Bellevue Arts Museum
Members: $210 | Non-members: $240
About James Allen
A majority of James Allen's artwork is reductive: he takes common-place objects and alters them by removing parts or fragmenting and reconstructing them. Allen refers to this sculptural process as Book Excavations. Each Excavation begins by cutting a rectangular hole in the cover of a book. Then, one page at a time, he cuts his way through the pages. By selectively keeping fragments of images and words he creates a composition using the content of the book as it emerges. He leaves the book bound and doesn't move any of the pages of the book. Instead revealing the contents only by cutting away and removing sections of pages. In this way, chance and random associations are embraced to reinterpret the intended message and purpose of each book.

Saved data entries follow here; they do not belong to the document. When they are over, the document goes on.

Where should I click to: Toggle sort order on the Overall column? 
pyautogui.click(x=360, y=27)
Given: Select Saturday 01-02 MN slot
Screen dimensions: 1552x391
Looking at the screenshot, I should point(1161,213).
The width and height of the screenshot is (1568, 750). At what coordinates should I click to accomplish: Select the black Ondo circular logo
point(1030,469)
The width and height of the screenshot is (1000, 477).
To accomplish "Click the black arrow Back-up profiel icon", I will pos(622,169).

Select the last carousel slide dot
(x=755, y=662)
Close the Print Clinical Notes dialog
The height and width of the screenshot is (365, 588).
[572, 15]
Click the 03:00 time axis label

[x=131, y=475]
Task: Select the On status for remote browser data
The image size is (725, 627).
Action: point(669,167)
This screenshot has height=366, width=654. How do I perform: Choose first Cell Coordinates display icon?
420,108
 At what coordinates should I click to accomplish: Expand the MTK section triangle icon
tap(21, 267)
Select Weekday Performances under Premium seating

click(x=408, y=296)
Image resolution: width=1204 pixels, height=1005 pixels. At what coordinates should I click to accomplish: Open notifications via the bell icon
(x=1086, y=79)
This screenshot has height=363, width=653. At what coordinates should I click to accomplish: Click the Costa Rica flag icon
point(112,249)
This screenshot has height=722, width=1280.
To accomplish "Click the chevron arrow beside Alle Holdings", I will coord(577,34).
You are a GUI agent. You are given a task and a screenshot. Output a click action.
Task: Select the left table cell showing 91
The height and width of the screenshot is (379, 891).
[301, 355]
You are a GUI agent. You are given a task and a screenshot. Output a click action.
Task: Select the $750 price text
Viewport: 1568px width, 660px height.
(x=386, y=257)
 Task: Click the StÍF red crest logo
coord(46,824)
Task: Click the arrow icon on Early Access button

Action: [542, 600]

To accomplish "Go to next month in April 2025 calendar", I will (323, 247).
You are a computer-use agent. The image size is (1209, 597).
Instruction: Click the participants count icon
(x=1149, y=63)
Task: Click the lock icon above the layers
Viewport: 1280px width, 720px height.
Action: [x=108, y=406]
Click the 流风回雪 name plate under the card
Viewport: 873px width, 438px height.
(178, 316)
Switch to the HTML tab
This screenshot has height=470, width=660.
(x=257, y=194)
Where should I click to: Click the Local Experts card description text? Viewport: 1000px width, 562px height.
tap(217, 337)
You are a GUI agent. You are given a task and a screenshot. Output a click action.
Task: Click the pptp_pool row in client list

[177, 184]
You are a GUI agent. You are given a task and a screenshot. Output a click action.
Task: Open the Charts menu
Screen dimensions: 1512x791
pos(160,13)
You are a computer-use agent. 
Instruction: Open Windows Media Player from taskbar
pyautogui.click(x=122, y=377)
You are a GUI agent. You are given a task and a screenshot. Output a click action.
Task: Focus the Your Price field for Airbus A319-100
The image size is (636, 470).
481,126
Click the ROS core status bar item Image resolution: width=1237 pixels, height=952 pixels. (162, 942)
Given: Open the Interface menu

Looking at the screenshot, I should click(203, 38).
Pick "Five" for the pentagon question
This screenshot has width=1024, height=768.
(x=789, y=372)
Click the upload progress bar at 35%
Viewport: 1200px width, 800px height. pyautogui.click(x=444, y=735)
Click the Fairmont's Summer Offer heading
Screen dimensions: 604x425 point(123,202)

Both narrative and compositional dynamics are considered to create a condensed reinterpretation of the book's content. The original intent of the book is destroyed, but in the process an exquisite Excavation is created. These Excavations turn the linear format of a book into a flat "window" through which to observe many pages at once. Instead of reading from cover to cover and gaining knowledge, the meaning of the book is obscured and becomes a visual meditation on its subject. James Allen earned a BFA from the University of Wisconsin Milwaukee and was featured in the book, Art Made from Books: Altered, Sculpted, Carved, Transformed. In 2009 his work was exhibited at the Bellevue Arts Museum in The Book Borrowers: Contemporary Artists Transforming the Book. His Book Excavations are also in special collections libraries at UCLA; Ringling College of Art and Design; John's Hopkins University; University of Wisconsin Milwaukee; and University of Colorado Boulder.